#
All entries for Wednesday 03 August 2005

## August 03, 2005

### Back to Work

Things to do:

(1) Mark suggests that there are 3 components in the model of missing data: model of Y given X, model of X and model of R (the missing variable). For example, TLR assume that Y is linear in X but does not assume the distribution of X and the parametric model for R. So TLR is parametric in Y given X but not in X and R. Sample Selection model of Newey et al. seems not to restrict the model of Y given X but assume some thing about the model of R.

So we have to read and to clarify about this point.

(2) Emprircal Works: need to read the paper of Skinnner and do the IPW estimation with the data set.

Also, after doing IPW, think about the criteria of comparing different estimators. For building the wage distribution, we dont have to estimate the fitted values??

(3) one of the problems discussed was that TLR needs as less X as possible because we would like to be non-parametric about the disribution of X.

(4) Mark would like us to do (i) descriptive stats on all variables, (ii) complete case analysis (probably both unweighted and weighted using basic weight (i.e. non-income one)), (iii) IPW estimation (wtd & unwtd) with the following variables as our X's:

Years of education (= age left full-time education – 5)

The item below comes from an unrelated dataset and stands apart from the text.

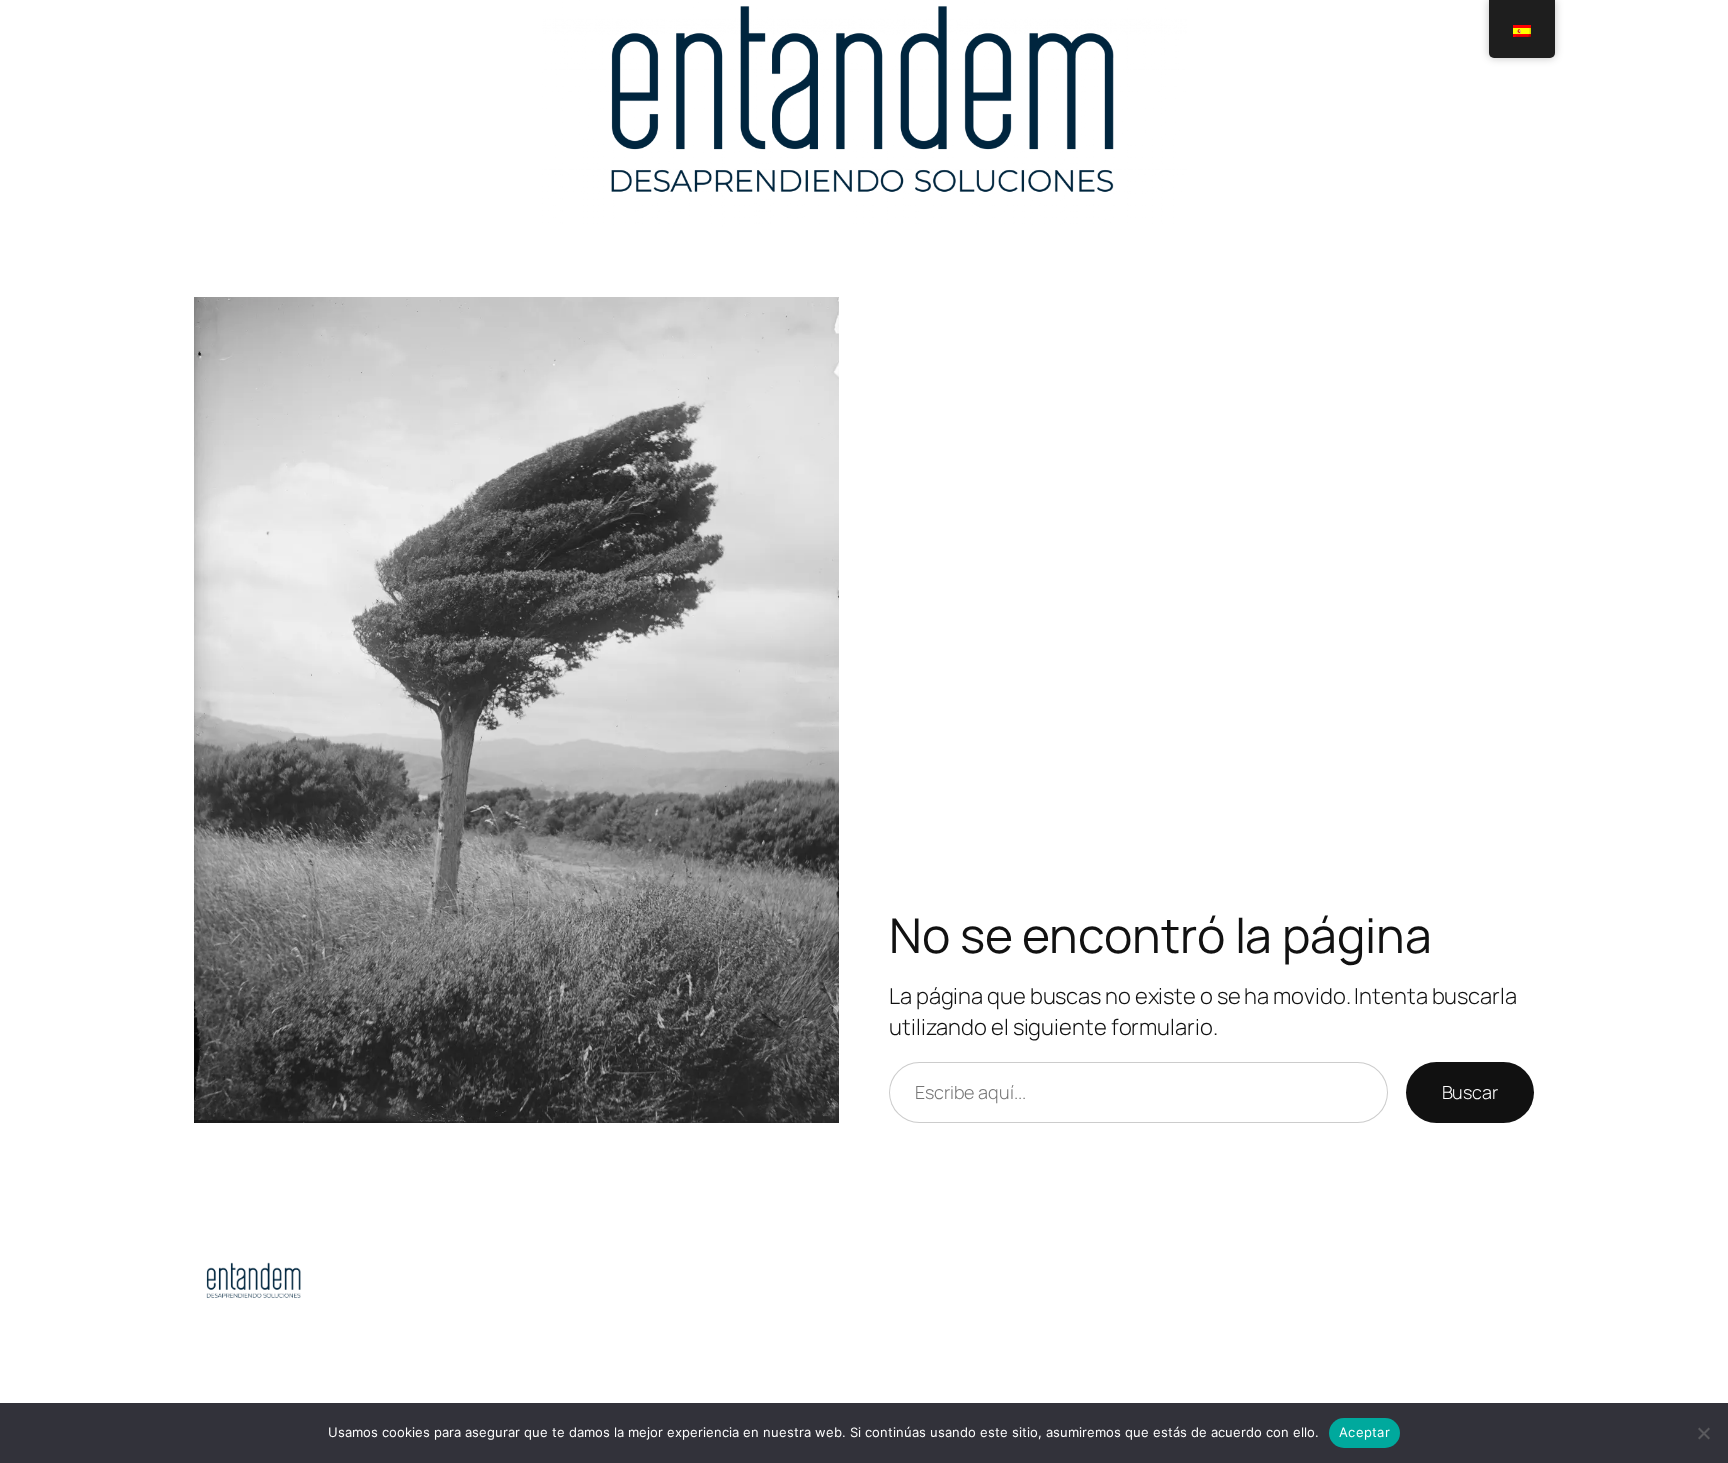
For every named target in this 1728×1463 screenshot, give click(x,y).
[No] (1703, 1433)
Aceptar (1364, 1432)
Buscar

Experience (potential) (= Current age – age left full-time education)

Experience squared

[These 3 variables are the core of the "Mincerian earnings equation" that economists generally start with]

Female (dummy)

Married (dummy)

Part-time (dummy)

Size of workplace (dummy for 25+)

London & South-East (combined dummy)

[These 5 variables are all commonly used ones and give a good mixture of characteristics of the individual and characteristics of the job]

(5) an issue with IPW is that whether X and Z have to be different

(6) Empirical Work: should we include age < 22 in our sample

as Skinner does?